> **Aim of the exercise**:
Can you quote the lines below exactly, starting at the line with "This screenshot has height=693, width=1010." and going through the last one?

(Records from a data collection)
——————
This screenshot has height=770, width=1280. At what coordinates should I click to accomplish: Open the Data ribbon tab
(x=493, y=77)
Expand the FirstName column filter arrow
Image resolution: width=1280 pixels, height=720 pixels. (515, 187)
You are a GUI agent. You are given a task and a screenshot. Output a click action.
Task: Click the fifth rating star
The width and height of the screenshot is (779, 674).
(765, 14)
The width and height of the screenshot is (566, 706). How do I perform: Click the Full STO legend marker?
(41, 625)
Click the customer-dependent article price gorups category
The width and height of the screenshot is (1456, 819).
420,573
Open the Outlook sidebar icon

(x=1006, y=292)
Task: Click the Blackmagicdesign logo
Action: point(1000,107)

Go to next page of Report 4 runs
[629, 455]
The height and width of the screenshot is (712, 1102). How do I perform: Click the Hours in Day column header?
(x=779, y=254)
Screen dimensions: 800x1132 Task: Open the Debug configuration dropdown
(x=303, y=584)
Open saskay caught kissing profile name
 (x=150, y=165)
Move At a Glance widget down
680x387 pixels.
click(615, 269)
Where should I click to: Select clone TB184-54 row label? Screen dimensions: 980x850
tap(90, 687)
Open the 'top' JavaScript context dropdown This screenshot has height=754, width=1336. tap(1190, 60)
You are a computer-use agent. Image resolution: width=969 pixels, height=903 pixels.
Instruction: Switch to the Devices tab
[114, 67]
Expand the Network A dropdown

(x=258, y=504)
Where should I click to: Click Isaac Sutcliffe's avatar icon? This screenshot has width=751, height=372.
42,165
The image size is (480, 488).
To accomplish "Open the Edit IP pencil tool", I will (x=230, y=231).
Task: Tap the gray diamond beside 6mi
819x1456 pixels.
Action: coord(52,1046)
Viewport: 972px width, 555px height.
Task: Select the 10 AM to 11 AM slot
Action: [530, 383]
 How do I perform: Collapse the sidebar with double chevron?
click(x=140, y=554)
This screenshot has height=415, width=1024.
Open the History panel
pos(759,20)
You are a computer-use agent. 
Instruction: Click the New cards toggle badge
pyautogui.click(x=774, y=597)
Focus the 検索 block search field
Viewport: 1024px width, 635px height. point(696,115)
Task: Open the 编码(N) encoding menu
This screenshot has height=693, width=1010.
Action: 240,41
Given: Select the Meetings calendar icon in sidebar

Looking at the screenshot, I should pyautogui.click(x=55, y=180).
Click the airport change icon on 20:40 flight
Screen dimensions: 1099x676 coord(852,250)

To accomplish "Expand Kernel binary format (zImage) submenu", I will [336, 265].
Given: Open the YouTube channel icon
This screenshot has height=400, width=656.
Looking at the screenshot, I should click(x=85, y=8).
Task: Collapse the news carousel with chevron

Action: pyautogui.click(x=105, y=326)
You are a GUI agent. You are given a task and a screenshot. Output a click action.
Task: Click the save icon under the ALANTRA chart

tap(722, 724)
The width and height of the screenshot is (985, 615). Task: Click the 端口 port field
——————
> **Answer**:
This screenshot has height=693, width=1010.
Action: 240,41
Given: Select the Meetings calendar icon in sidebar

Looking at the screenshot, I should pyautogui.click(x=55, y=180).
Click the airport change icon on 20:40 flight
Screen dimensions: 1099x676 coord(852,250)

To accomplish "Expand Kernel binary format (zImage) submenu", I will [336, 265].
Given: Open the YouTube channel icon
This screenshot has height=400, width=656.
Looking at the screenshot, I should click(x=85, y=8).
Task: Collapse the news carousel with chevron

Action: pyautogui.click(x=105, y=326)
You are a GUI agent. You are given a task and a screenshot. Output a click action.
Task: Click the save icon under the ALANTRA chart

tap(722, 724)
The width and height of the screenshot is (985, 615). Task: Click the 端口 port field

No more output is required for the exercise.